A agent for Spark, which trades beneath the “LOV” stock ticker, declined to comment beyond citing the business’s general public filings.
Osmium, which has 15percent of Spark, established its proxy battle in December 2013, citing exactly exactly exactly what it claims are Spark’s bad business governance, settlement issues, and decreasing stock cost. The hedge investment additionally alleges that Spark has mismanaged JDate, its “crown jewel,” and that its Christian companies have actually been underperforming in accordance with their internet dating peers.

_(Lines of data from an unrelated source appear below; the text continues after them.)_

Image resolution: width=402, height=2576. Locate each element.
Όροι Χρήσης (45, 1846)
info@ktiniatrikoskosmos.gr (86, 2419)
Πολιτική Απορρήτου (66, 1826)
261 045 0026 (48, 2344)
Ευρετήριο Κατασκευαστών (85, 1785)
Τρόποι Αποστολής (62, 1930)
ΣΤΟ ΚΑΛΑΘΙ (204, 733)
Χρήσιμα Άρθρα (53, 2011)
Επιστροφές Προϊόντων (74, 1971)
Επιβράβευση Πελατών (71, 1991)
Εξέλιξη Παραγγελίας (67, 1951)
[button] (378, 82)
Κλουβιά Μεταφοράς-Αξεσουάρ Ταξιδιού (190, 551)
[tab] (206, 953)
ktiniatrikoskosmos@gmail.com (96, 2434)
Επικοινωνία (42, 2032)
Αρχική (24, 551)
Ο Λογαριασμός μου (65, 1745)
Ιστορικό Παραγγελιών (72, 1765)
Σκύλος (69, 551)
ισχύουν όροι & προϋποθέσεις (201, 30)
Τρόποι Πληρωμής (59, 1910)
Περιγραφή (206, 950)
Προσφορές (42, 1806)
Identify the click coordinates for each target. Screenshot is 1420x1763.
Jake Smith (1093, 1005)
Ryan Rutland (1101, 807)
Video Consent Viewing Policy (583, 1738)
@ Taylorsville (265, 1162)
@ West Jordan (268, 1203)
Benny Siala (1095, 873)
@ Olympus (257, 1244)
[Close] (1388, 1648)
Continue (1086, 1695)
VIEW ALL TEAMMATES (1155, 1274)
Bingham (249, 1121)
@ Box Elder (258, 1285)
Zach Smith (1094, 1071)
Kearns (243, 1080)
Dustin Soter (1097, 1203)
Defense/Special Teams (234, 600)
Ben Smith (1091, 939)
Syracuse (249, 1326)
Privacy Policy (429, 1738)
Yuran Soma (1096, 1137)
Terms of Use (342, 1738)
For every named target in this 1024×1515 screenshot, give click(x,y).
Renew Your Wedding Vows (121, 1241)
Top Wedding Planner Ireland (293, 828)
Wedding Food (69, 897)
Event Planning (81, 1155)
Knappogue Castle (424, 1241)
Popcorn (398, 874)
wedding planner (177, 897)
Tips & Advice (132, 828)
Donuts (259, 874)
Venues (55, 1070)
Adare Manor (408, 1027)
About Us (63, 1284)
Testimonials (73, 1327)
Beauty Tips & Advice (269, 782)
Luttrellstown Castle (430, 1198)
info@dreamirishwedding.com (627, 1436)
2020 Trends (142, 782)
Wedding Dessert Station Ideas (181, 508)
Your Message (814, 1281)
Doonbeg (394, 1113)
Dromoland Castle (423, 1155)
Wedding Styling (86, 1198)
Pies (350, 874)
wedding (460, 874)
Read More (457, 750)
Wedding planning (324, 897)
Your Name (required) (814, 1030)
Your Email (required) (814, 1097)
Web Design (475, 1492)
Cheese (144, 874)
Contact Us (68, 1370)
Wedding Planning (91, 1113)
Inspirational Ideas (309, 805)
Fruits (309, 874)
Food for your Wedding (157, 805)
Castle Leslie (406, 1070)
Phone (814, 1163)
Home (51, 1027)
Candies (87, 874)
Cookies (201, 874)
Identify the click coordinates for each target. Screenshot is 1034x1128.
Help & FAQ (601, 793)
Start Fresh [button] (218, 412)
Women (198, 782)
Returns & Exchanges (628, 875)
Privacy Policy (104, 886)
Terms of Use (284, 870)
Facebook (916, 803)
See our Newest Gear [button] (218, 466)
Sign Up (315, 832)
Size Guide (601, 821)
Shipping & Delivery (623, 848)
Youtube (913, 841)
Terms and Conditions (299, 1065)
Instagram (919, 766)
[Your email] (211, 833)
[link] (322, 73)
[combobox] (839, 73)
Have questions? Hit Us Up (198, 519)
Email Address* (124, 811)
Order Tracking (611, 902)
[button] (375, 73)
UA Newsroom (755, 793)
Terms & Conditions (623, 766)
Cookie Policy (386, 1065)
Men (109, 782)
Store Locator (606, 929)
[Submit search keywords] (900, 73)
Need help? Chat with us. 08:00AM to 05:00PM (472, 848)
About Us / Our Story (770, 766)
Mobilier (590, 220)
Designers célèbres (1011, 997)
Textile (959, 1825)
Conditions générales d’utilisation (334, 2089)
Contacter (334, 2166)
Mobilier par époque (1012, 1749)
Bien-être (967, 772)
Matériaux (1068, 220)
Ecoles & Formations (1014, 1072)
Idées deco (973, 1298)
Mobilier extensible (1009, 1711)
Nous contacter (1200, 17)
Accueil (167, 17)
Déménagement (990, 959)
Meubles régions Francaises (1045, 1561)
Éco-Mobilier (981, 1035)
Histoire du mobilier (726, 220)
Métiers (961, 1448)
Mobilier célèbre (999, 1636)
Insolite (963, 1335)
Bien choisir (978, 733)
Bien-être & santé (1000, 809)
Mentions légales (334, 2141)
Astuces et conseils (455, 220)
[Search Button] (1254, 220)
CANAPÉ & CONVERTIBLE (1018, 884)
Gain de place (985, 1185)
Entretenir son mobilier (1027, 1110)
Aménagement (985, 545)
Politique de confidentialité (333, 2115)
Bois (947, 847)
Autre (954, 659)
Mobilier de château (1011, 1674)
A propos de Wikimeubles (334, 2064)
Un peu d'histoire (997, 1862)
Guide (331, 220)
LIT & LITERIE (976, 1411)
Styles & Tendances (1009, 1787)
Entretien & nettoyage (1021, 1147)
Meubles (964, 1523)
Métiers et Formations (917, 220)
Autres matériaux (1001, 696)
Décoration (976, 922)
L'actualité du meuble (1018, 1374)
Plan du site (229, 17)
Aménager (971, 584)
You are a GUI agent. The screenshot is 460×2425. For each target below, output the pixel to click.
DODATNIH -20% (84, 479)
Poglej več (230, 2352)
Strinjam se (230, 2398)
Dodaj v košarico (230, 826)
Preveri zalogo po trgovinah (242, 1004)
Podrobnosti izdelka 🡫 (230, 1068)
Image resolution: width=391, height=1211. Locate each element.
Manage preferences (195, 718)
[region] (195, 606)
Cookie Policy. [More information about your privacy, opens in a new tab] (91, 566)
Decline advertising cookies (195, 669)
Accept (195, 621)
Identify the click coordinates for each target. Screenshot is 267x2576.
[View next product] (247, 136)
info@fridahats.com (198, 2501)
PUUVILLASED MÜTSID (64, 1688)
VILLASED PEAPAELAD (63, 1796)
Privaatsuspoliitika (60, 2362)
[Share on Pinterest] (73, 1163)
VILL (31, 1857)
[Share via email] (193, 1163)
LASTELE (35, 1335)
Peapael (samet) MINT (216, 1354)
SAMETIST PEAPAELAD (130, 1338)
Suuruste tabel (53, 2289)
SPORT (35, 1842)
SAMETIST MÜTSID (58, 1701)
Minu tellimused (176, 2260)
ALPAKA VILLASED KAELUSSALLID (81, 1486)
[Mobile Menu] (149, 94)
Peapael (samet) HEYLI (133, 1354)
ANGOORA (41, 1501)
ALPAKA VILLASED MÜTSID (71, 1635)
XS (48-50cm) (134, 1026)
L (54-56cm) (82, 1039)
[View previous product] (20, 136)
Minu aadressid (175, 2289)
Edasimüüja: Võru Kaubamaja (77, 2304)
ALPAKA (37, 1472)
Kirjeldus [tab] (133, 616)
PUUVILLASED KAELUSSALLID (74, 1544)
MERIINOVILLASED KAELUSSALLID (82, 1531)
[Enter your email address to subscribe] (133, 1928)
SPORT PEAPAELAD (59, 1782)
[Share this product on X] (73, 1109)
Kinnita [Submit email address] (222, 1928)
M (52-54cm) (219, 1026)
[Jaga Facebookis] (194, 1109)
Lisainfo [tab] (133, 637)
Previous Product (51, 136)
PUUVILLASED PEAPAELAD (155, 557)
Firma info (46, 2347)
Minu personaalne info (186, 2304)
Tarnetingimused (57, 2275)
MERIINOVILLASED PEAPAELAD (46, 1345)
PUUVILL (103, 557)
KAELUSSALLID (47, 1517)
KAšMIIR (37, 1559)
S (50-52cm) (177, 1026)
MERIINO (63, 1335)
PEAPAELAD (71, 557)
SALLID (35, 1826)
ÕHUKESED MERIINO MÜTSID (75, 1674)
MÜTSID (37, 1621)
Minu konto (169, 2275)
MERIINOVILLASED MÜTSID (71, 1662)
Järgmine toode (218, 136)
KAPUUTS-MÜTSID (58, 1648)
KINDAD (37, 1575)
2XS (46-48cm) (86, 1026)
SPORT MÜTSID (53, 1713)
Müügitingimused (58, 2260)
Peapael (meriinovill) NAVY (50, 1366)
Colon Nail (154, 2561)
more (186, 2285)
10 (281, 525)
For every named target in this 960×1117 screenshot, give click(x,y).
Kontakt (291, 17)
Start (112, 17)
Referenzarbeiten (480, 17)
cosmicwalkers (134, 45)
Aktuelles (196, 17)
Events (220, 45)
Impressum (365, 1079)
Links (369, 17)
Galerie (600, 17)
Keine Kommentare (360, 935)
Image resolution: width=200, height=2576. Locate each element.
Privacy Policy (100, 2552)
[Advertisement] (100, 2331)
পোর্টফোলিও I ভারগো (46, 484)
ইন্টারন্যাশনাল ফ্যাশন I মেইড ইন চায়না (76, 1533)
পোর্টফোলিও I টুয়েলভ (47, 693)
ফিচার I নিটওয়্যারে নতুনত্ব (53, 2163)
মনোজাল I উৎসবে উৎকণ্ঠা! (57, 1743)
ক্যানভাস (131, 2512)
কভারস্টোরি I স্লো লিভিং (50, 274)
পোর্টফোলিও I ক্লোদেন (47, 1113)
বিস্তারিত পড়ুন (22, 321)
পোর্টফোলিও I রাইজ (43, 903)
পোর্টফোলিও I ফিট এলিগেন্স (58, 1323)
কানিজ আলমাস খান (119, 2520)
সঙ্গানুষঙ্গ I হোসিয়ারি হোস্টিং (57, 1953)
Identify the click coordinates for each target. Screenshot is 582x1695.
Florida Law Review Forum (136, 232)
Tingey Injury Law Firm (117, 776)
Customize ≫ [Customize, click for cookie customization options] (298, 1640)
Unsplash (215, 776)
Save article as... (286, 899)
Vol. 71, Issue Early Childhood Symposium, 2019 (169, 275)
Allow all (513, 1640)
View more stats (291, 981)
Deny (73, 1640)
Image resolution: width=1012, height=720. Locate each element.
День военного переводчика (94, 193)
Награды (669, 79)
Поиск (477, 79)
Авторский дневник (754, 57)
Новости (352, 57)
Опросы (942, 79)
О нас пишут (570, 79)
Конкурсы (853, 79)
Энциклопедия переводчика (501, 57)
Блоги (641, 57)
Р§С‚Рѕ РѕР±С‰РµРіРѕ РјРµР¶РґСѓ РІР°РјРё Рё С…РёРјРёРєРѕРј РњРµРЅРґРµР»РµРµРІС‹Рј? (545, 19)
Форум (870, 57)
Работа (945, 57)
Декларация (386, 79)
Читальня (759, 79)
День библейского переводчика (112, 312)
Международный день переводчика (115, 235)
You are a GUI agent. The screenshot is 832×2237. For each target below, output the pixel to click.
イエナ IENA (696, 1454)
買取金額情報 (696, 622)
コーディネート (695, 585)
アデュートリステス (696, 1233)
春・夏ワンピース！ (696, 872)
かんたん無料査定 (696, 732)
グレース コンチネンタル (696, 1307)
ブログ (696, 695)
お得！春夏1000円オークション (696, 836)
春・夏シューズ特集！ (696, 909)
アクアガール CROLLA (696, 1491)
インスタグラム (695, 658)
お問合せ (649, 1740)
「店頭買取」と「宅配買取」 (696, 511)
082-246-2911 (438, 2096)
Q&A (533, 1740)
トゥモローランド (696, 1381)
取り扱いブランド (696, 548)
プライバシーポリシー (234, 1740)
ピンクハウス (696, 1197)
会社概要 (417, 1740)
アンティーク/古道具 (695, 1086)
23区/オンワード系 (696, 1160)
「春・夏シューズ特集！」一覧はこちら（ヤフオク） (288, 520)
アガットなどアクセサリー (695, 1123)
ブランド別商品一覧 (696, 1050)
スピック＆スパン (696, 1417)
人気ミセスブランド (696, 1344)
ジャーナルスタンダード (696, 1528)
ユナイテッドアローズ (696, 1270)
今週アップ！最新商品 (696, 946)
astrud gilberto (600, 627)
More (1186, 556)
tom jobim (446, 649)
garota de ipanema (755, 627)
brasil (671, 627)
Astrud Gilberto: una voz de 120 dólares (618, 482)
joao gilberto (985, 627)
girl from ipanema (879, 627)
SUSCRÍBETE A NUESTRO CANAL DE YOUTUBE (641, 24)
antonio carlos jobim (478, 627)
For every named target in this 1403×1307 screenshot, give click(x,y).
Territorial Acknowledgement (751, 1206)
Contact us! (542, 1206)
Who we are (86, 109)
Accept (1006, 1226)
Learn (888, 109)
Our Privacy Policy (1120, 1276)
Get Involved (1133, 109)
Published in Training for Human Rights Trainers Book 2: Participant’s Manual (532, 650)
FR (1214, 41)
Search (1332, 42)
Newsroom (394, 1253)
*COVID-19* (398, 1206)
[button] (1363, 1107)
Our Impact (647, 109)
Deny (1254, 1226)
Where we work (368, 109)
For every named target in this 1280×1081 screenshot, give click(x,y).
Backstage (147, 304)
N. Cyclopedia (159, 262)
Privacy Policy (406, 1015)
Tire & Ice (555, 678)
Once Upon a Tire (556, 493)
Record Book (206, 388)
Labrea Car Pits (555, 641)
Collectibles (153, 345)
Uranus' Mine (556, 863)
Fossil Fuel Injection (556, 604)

The market and shareholders seem to have actually fallen out from love with “LOV. at a per share price of approximately $5, a almost 50% decrease in under per year” As Osmium waits to see whether voters will think its four board nominees really are a match, listed here is a review of a few of the hedge investment’s other gripes with Spark, centered on a presentation it provided to shareholders in might:
Too little rebranding and marketing strategy that is poor.
Osmium said in its presentation that Spark has neglected to rebrand JDate, which, along side Christian Mingle, has accounted for 95percent regarding the organization’s income since its inception 17 years back. Spark just got around to rebranding JDate in this present year’s very first quarter, as well as its Chairman and CEO Greg Liberman also conceded for this failure on its first quarter 2014 earnings call, where it reported its slowest customer numbers since 2006.
In addition, the advertising for the JDate rebranding, as well as for Christian Mingle, has fallen brief additionally the organization’s paying for these endeavors has already established repercussions that are dire based on Osmium.
“Spark’s ‘media strategy’ is a unverified and distraction that is immaterial the business’s core, high-margin premium dating company,” Osmium had written in its presentation. “These interruptions beyond your scalable core company have generated $29.4 million in fixed overhead supported by simply $69 million in income. This has led to Spark earning cash per worker this is certainly 71% less than rivals Match.com, eHarmony and Zoosk.”
Failure to innovate.
Osmium additionally claims that Spark has neglected to innovate and remain competitive through the development of “add-ons,” or features beyond the standard dating website solutions of profile creation and use of a database. The hedge funded cited HowAboutWe for partners and “featured profiles” on eHarmony and OKCupid as samples of brand name add-ons which have strengthened profitability at these websites.
Management that is “pleased” with bad outcomes.
Despite profits misses and a decreasing stock cost, Osmium contends that Spark’s administration is delusional with regards to the business’s financials.
“We think Mr. Liberman has utilized your message ‘pleased’ no fewer than 20 times on earnings telephone calls explaining the business’s outcomes during the last eight quarters,” Osmium’s presentation states. “Over this time duration, the business has created over $32 million in net LOSSES вЂ” 30% of this market limit.”
Spark administration can be perhaps perhaps not placing its cash where its mouth is whenever it comes to spending into the business.
“Management and Board don’t have a lot of money at an increased risk in outright stock ownership,” Osmium stated. “Excluding investment they received at no real expense to on their own, administration additionally the Board collectively obtain just 0.2percent for the business.”
Mariah Summers is a continuing business reporter for BuzzFeed News and is located in nyc. Summers reports on hospitality, travel and real-estate.